DIRECTIONS:
Can you pick up the gardening blog text below and carry it on from its final sentence?

DOCUMENT TEXT:
>> begin
It begins 2022

Gardening 2022 has begun here. The daylily seeds have gone in the refrigerator for stratification, and plans for the garden adjustments and potential additions are beginning to take shape. This year the plan is to add pumpkin. Pumpkin (singular) you say? For sure! One 20 something pound pumpkin that will celebrate his first birthday in a few months. One little pumpkin that has diverted his Gramma’s attention just a tiny bit away from garden expansions and Grampa’s attentions as well. For instance, Grampa came to Gramma with a plan to capture rainwater from our new gutters up north into raised bed rain gardens. Oh be still my pitter pattering heart! Less watering concerns? Would that be awesome? More time for growing pumpkin ❤️

More to come. As it takes shape. You know how this goes.

In the meantime, the gardens rest. All of them are still under lots of snow.

Yes, those are squirrel tracks. But that too is a story for a different time.

The little and the simple things

The little and the simple things are what is mattering most to me lately. Going “glamping” at the little house up north for 4 days over New Year’s weekend – with two lawn chairs, carpet remnants, a 50 year old polyurethaned card table, a cooler, and an air mattress. We had so much fun!!!
>> end
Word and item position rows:
>> begin
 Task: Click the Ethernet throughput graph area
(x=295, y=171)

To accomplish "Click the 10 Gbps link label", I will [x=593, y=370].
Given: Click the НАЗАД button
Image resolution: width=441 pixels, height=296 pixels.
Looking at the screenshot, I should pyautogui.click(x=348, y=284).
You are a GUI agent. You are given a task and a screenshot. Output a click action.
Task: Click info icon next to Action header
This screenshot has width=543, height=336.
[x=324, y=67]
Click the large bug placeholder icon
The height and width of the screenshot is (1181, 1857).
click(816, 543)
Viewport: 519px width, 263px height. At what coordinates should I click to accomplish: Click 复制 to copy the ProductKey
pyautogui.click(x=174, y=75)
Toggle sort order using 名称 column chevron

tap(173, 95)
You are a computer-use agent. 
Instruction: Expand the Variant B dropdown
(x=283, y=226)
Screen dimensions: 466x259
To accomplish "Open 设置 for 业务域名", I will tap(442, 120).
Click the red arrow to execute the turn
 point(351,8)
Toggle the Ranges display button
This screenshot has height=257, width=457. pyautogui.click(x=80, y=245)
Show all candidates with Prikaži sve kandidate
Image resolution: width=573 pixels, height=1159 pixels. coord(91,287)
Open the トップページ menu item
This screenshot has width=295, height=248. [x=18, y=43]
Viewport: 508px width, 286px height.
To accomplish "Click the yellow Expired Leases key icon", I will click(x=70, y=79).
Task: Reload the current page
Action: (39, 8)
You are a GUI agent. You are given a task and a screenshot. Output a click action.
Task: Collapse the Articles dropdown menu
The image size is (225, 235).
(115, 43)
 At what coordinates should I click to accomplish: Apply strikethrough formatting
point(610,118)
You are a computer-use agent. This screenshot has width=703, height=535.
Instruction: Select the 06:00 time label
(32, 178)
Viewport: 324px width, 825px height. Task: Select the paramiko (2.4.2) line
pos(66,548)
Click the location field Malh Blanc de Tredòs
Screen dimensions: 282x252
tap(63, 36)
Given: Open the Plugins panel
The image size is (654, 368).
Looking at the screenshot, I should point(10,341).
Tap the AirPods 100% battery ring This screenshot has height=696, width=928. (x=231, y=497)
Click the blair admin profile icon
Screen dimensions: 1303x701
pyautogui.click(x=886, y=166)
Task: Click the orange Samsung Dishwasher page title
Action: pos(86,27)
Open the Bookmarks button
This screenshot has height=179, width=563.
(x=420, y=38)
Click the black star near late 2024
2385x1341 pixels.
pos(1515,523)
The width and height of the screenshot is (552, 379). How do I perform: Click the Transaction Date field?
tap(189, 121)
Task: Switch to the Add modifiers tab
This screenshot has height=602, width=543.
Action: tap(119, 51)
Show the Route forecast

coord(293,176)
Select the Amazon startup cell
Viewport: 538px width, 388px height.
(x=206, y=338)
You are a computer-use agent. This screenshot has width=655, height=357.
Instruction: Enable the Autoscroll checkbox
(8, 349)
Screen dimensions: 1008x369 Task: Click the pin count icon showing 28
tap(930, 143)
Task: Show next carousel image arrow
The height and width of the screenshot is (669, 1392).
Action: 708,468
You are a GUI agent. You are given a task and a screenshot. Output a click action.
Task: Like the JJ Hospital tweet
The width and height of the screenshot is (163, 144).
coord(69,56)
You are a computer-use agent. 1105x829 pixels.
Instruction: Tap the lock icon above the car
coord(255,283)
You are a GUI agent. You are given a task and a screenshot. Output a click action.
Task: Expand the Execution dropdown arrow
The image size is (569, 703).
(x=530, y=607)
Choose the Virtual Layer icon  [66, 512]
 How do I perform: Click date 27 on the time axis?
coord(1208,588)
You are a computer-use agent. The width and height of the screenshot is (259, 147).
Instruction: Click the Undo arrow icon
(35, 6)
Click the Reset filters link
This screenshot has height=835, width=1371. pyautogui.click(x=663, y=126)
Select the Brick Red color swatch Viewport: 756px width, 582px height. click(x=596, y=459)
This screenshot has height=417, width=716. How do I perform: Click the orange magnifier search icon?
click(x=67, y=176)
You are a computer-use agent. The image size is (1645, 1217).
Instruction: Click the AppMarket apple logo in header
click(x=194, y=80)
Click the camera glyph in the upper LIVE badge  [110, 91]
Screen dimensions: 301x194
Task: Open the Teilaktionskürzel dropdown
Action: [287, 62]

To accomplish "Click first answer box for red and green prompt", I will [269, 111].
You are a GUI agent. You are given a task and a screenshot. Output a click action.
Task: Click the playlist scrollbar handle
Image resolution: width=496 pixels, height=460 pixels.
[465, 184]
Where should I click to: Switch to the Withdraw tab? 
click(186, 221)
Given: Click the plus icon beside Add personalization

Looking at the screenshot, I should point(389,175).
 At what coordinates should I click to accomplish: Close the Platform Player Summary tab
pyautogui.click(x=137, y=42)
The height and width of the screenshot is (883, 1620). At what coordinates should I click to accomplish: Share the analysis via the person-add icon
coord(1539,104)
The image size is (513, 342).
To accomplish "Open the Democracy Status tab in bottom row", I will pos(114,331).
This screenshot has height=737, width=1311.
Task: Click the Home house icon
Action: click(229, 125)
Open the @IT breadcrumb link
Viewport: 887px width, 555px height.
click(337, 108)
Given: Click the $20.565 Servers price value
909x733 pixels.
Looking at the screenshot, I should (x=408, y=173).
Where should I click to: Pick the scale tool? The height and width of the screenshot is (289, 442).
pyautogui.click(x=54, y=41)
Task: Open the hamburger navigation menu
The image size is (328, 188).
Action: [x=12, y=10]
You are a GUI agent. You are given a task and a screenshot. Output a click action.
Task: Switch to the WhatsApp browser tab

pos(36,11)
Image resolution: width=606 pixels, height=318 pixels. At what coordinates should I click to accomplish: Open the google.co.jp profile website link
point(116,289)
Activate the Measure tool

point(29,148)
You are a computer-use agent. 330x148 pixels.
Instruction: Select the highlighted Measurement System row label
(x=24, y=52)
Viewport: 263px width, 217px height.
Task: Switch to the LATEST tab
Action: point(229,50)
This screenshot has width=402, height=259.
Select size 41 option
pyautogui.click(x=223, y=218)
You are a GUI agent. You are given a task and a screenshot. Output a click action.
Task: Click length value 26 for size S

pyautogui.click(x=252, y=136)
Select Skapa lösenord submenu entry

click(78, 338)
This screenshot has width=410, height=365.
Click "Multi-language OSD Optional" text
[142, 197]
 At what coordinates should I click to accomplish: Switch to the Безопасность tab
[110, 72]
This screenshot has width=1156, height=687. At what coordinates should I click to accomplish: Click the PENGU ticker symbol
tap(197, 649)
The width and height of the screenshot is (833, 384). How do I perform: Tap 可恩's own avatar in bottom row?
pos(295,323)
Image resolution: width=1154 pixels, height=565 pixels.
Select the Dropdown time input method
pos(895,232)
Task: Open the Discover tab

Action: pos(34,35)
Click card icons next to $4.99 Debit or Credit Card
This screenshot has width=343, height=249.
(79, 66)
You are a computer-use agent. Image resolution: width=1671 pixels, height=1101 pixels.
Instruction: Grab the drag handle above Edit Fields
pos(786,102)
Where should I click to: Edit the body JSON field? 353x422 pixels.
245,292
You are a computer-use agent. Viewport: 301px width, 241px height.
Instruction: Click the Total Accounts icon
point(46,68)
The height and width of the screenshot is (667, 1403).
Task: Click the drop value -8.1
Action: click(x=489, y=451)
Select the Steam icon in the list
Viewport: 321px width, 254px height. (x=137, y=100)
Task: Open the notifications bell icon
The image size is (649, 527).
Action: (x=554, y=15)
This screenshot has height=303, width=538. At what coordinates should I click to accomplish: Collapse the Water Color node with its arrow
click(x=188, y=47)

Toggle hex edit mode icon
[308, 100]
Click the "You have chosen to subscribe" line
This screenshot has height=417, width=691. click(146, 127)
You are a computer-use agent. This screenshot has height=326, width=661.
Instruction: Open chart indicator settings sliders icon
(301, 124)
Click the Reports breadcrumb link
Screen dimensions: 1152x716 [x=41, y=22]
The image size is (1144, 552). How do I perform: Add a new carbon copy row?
>> end
FINAL RESULT:
Seeing the deer tracks through the snow in our small yard for the first time. Taking our dog out before bedtime and walking out to see two deer right there. Driving through changing scenes of thick frost on the trees – in sepia, in green, in blue as the sun hid and then set.

Hearing stories about the well known deer in town. Hearing stories about the apple picking bear in town. Feels very familiar. Maybe there’s a message in there. I just don’t know what it is yet. Grow pine trees? Something will materialize.

Happy Leap Year!

Wow!  February 29!  Spring is around the corner, right?  I hope so.

We filled February with a lot of activities, and the month was fun, but I’m so ready for gardening season.

My daylily seeds are in the refrigerator getting prepped for planting in two weeks.  The days are getting longer, but the snow piles remain.  Still, my shamrocks are back in bloom, and, right on cue, my hibiscus bloomed for the first time this year on February 26th.  How does it do that so consistently?  Soon another bloom will brighten a couple days.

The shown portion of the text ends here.